The firm’s principals note the following key points of the case, as well as making a few recommendations:
• Potvin will probably result in a flood of requests for hearings from physicians whose participation in a health care organization was terminated without cause.
• An appeal to the California Supreme Court could delay, reverse, or modify the appeal court decision.
• Don’t overreact, but at the same time, carefully analyze each case to determine whether a proposed termination could be deemed a substantial economic interest of the aggrieved physician.
• If the appeal court decision stands, the fair-procedure requirement will likely be much less than the formal hearing process.
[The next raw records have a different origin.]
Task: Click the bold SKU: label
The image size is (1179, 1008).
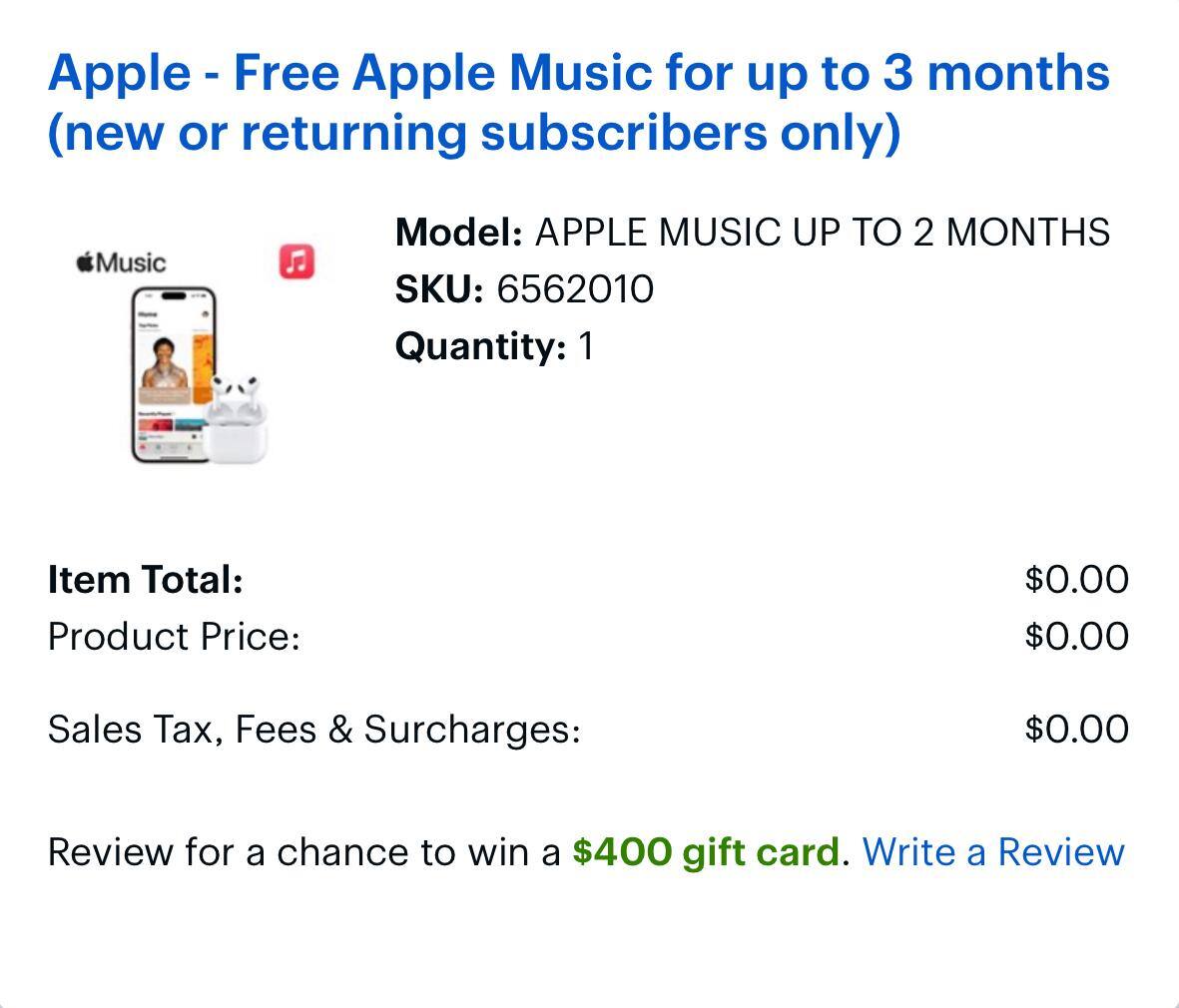Action: 439,289
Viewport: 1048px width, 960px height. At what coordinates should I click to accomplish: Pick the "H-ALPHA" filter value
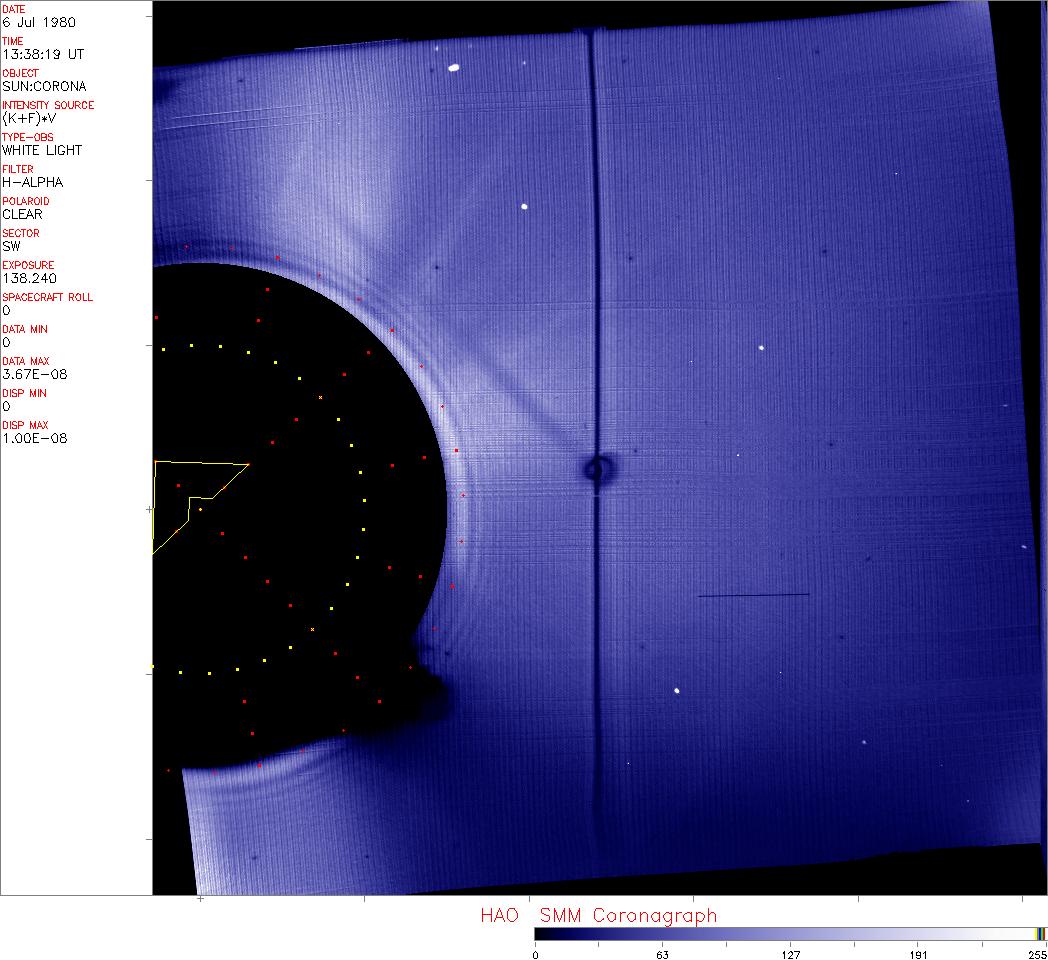click(x=32, y=182)
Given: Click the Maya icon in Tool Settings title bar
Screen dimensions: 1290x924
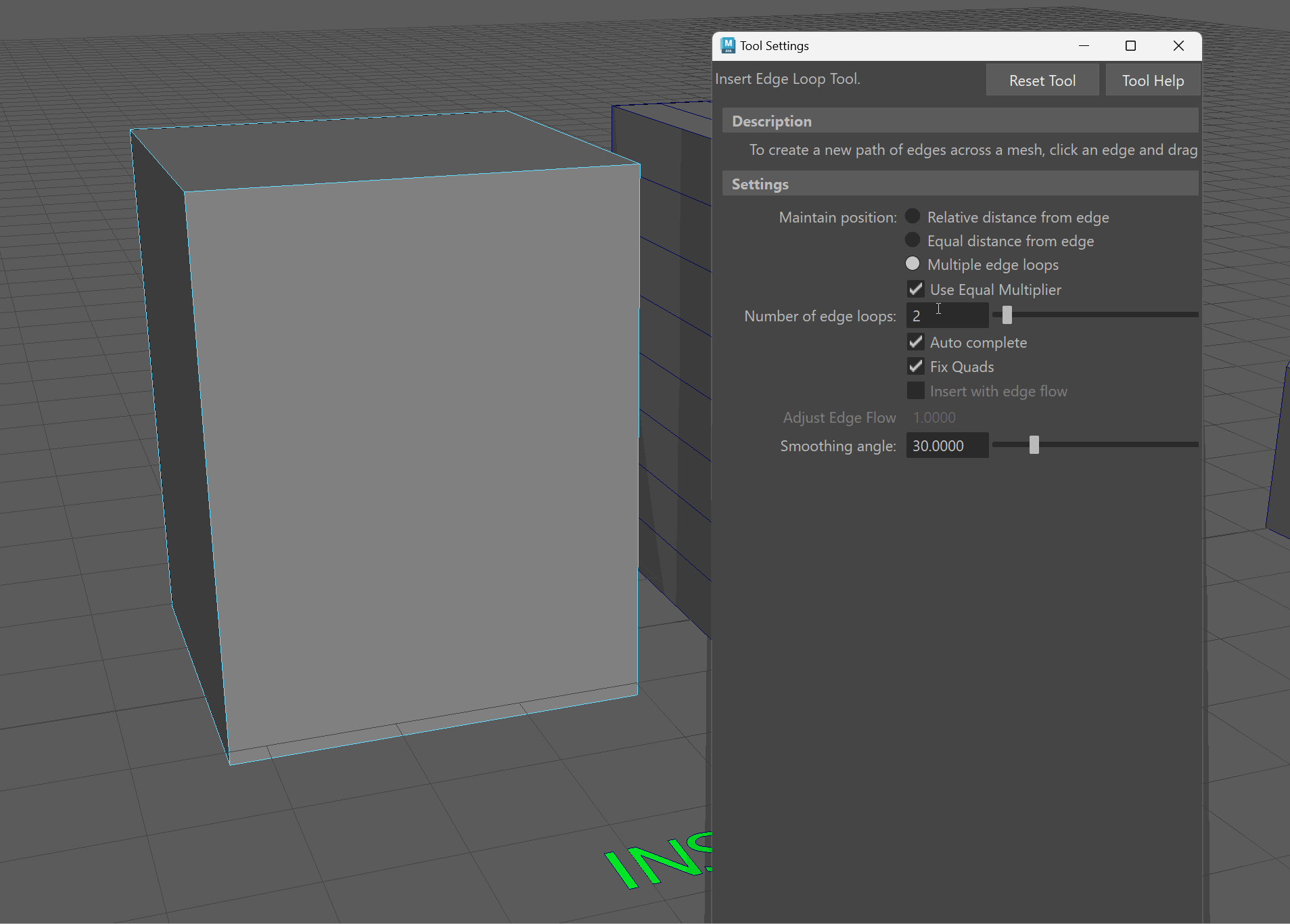Looking at the screenshot, I should tap(728, 45).
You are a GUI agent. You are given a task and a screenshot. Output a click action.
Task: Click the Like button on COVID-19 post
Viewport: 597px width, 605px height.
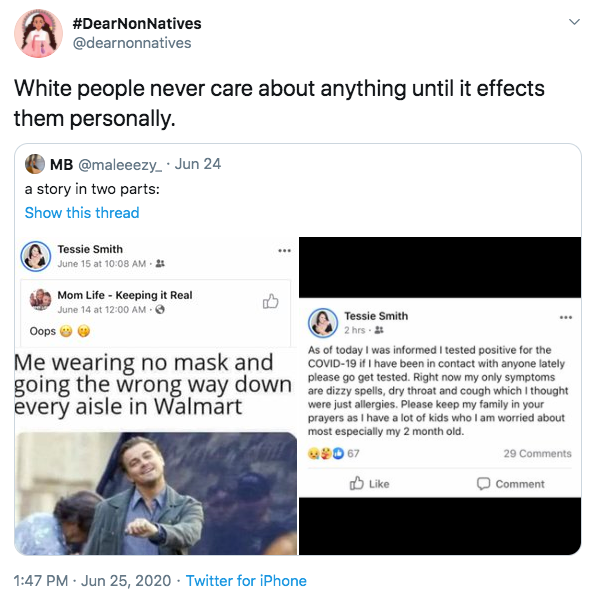[x=369, y=483]
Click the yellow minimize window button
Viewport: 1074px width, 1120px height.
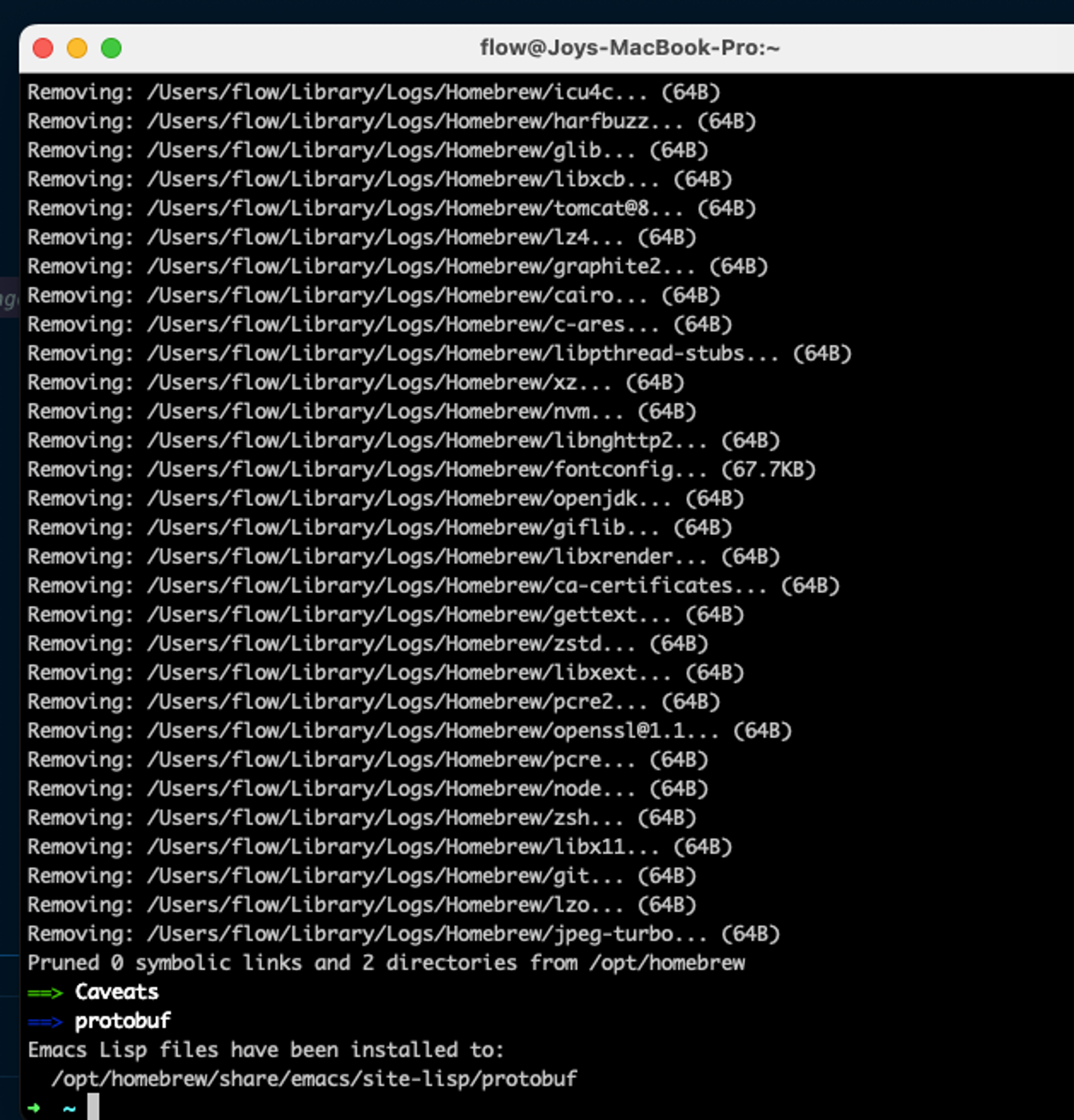(x=77, y=48)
This is a good time to explore minimum standards for fair procedures in your state.
• If you have minimum standards for malpractice history, articulate these standards, and provide supporting rationale.
• If you receive a request for a hearing, obtain legal advice.
Even though he wagered most of his savings and a second mortgage, Louis Potvin, MD, says it was worth it.
"The only thing you take with you in your life is your reputation," he says. "I spent 10 years in active [military] duty, was president of the medical association, on the board of directors of the Red Cross, and served on the Orange County Planning Commission. I took a lot of time away from home doing what was right in the community." He felt strongly about standing up against any party whose actions could tarnish that public track record overnight.